PROBLEM TO WORK ON:
What you give must be exactly the lines of the material from the first through the line that contains "You are a computer-use agent. Viewport: 951px", inclusive, and no others.

INFORMATION GIVEN:

========

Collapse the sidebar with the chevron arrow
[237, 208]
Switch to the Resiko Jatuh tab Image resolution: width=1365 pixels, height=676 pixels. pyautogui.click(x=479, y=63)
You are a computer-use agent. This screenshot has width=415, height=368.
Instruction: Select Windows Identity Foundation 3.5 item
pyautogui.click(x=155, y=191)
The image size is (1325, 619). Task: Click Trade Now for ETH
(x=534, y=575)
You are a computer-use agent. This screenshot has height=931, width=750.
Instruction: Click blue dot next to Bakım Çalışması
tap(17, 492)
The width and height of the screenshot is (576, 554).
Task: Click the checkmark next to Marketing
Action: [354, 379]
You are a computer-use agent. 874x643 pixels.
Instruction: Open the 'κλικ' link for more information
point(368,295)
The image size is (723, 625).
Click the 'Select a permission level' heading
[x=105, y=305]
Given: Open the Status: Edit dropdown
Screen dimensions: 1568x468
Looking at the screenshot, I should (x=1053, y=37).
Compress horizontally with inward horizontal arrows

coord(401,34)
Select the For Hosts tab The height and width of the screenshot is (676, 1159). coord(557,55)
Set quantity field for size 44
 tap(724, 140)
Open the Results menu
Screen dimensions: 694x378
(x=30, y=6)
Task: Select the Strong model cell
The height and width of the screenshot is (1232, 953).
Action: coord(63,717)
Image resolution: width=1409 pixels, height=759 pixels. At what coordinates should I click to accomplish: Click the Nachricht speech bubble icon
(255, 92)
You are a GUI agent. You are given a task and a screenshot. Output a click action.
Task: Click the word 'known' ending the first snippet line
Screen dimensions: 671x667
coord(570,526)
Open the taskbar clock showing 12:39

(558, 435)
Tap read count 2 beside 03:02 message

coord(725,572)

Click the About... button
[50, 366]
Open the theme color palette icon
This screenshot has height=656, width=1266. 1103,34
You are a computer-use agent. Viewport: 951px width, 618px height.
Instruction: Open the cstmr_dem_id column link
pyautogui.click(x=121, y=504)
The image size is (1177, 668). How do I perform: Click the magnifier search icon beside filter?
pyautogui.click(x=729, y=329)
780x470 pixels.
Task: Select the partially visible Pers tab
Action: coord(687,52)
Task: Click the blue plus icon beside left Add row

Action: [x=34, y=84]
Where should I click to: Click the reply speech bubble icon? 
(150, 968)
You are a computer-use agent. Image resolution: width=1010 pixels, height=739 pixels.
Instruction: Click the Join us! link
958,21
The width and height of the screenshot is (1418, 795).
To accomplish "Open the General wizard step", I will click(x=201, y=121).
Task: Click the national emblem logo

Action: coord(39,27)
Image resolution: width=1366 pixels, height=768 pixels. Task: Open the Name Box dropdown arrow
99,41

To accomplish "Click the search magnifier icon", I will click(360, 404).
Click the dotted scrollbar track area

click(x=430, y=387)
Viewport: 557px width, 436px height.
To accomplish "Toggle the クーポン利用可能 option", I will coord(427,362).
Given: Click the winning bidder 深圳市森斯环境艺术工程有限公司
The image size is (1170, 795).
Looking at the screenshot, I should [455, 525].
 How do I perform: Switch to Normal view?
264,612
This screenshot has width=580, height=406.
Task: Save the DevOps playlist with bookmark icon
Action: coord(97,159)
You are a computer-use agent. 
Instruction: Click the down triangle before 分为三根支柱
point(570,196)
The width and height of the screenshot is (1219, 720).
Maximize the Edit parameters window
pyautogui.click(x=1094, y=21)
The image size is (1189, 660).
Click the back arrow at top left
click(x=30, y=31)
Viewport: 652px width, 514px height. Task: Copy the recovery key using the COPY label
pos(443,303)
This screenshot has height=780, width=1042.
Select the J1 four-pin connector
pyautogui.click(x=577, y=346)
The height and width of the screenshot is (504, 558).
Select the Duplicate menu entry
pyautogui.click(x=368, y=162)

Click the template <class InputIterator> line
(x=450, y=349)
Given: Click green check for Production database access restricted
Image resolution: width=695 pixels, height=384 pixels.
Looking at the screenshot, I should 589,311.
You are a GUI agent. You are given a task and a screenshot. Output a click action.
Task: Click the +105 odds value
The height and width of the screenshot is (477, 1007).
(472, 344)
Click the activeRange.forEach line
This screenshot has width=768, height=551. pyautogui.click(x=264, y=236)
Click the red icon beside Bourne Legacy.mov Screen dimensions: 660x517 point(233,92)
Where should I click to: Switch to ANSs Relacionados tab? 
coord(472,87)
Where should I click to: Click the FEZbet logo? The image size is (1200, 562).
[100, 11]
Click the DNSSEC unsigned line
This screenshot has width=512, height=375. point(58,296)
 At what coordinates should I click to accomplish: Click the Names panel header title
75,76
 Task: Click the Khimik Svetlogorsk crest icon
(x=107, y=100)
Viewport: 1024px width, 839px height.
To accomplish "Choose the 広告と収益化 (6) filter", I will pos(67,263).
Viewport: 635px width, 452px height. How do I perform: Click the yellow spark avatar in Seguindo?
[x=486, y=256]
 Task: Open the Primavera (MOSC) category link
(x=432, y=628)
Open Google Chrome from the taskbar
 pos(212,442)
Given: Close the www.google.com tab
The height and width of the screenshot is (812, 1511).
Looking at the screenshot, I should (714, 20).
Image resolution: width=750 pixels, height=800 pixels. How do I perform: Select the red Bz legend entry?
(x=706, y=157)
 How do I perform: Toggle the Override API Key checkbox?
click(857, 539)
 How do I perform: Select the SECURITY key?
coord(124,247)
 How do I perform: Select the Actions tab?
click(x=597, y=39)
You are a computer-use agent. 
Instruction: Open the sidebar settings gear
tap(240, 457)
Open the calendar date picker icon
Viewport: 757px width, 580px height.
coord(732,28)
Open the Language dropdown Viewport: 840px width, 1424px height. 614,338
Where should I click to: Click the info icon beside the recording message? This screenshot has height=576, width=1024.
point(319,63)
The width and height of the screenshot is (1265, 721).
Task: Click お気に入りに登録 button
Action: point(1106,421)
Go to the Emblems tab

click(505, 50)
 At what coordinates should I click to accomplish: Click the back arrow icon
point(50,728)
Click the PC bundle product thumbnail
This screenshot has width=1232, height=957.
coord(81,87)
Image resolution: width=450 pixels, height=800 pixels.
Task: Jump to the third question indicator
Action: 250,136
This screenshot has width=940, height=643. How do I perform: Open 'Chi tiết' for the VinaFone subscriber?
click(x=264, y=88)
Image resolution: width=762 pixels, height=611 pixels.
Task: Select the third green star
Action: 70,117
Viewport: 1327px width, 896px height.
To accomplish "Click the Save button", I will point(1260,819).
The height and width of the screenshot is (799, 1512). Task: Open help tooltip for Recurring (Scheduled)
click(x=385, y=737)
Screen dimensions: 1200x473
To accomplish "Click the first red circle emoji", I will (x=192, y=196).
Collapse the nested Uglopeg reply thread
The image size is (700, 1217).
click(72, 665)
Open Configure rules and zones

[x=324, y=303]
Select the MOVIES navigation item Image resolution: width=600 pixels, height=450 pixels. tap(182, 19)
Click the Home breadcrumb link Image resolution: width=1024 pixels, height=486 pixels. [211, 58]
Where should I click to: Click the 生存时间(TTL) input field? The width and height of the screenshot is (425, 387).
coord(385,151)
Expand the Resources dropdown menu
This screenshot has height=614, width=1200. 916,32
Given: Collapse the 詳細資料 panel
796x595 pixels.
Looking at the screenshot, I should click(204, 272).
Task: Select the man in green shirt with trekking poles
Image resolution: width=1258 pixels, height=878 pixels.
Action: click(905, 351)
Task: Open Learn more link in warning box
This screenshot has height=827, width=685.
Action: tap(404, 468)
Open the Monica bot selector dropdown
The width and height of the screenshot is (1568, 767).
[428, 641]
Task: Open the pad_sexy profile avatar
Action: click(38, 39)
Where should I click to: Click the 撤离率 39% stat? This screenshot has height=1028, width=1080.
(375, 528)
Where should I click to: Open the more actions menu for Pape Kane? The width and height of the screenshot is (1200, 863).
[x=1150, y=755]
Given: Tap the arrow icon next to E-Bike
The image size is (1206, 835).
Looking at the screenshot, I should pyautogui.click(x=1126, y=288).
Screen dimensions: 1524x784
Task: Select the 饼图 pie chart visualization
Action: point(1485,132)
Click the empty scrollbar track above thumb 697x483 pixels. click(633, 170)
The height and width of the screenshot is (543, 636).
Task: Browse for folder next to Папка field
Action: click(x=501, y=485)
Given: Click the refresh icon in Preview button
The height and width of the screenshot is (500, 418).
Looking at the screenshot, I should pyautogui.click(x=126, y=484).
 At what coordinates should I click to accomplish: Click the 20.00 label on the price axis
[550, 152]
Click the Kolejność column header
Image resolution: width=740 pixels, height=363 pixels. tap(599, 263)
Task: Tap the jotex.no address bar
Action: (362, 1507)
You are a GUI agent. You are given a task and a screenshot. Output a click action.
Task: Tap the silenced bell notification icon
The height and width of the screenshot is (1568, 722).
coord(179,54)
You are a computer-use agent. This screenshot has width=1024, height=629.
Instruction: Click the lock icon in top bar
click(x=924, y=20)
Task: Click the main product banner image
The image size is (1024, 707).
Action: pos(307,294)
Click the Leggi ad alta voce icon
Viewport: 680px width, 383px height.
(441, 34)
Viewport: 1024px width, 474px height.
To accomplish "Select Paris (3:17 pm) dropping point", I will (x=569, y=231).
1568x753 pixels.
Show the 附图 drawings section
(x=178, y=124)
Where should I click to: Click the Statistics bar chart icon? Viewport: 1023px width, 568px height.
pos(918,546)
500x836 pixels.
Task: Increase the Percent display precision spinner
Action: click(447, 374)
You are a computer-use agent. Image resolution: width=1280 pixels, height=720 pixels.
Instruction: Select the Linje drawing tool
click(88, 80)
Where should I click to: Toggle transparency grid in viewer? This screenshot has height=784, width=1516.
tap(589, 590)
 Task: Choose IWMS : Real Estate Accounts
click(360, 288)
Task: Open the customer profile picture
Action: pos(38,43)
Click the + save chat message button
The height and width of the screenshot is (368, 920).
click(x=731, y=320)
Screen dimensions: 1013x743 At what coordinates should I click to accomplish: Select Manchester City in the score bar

========

WRITTEN ANSWER:
Collapse the sidebar with the chevron arrow
[237, 208]
Switch to the Resiko Jatuh tab Image resolution: width=1365 pixels, height=676 pixels. pyautogui.click(x=479, y=63)
You are a computer-use agent. This screenshot has width=415, height=368.
Instruction: Select Windows Identity Foundation 3.5 item
pyautogui.click(x=155, y=191)
The image size is (1325, 619). Task: Click Trade Now for ETH
(x=534, y=575)
You are a computer-use agent. This screenshot has height=931, width=750.
Instruction: Click blue dot next to Bakım Çalışması
tap(17, 492)
The width and height of the screenshot is (576, 554).
Task: Click the checkmark next to Marketing
Action: [354, 379]
You are a computer-use agent. 874x643 pixels.
Instruction: Open the 'κλικ' link for more information
point(368,295)
The image size is (723, 625).
Click the 'Select a permission level' heading
[x=105, y=305]
Given: Open the Status: Edit dropdown
Screen dimensions: 1568x468
Looking at the screenshot, I should (x=1053, y=37).
Compress horizontally with inward horizontal arrows

coord(401,34)
Select the For Hosts tab The height and width of the screenshot is (676, 1159). coord(557,55)
Set quantity field for size 44
 tap(724, 140)
Open the Results menu
Screen dimensions: 694x378
(x=30, y=6)
Task: Select the Strong model cell
The height and width of the screenshot is (1232, 953).
Action: coord(63,717)
Image resolution: width=1409 pixels, height=759 pixels. At what coordinates should I click to accomplish: Click the Nachricht speech bubble icon
(255, 92)
You are a GUI agent. You are given a task and a screenshot. Output a click action.
Task: Click the word 'known' ending the first snippet line
Screen dimensions: 671x667
coord(570,526)
Open the taskbar clock showing 12:39

(558, 435)
Tap read count 2 beside 03:02 message

coord(725,572)

Click the About... button
[50, 366]
Open the theme color palette icon
This screenshot has height=656, width=1266. 1103,34
You are a computer-use agent. Viewport: 951px width, 618px height.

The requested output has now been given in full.